··· Dataset rows ···

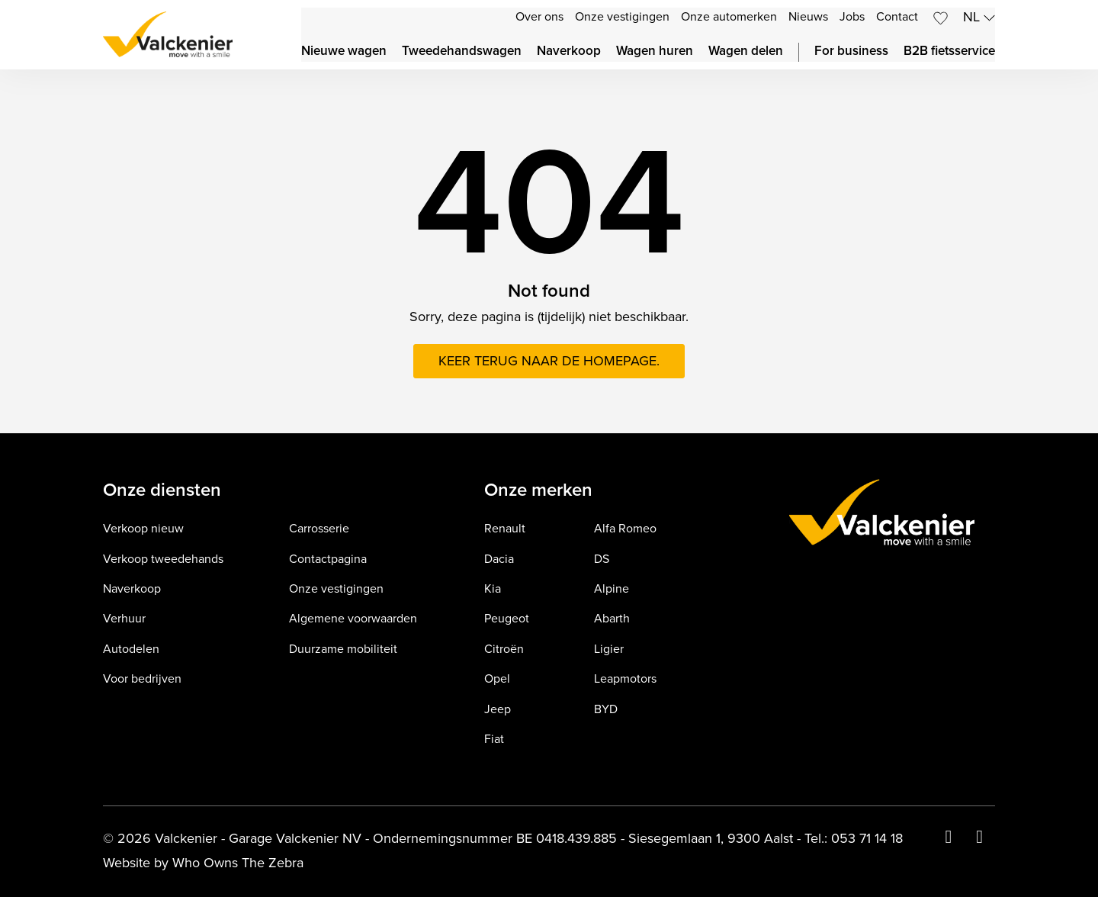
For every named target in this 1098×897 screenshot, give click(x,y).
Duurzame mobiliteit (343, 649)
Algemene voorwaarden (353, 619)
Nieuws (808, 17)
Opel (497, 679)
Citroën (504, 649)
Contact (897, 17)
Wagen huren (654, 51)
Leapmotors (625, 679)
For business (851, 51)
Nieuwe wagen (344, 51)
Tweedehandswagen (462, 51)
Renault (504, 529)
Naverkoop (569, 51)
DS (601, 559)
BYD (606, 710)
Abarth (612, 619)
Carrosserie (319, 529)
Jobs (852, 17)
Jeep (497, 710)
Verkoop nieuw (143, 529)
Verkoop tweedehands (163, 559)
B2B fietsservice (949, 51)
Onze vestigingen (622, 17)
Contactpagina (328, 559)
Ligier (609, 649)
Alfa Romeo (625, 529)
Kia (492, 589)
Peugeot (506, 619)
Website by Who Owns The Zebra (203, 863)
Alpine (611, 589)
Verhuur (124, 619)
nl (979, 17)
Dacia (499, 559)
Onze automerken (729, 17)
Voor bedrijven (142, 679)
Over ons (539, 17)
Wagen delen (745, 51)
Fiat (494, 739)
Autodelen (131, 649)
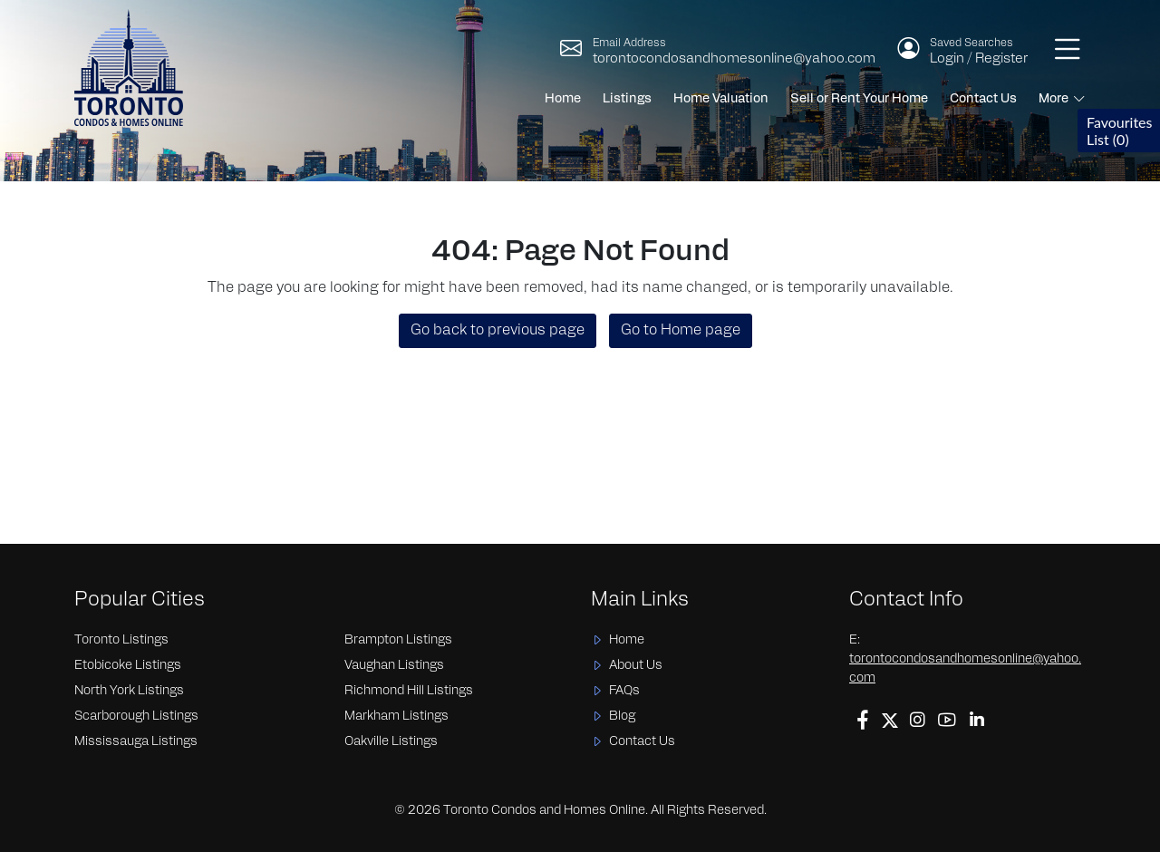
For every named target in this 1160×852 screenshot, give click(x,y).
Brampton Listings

···

**Work to do**
Copy the stretch from the line containing "nl (979, 17)" through the last line above, requests included, with each click coordinate multiplied by 1.5 and rounded to a whole number, halves rounding up. Leave out the pictures.

**Complete response**
nl (1469, 26)
Dacia (749, 839)
Onze automerken (1094, 26)
Voor bedrijven (213, 1019)
Over ons (809, 26)
Wagen delen (1118, 77)
Fiat (741, 1109)
Autodelen (197, 974)
For every named target in this 1160×852 screenshot, give click(x,y).
Brampton Listings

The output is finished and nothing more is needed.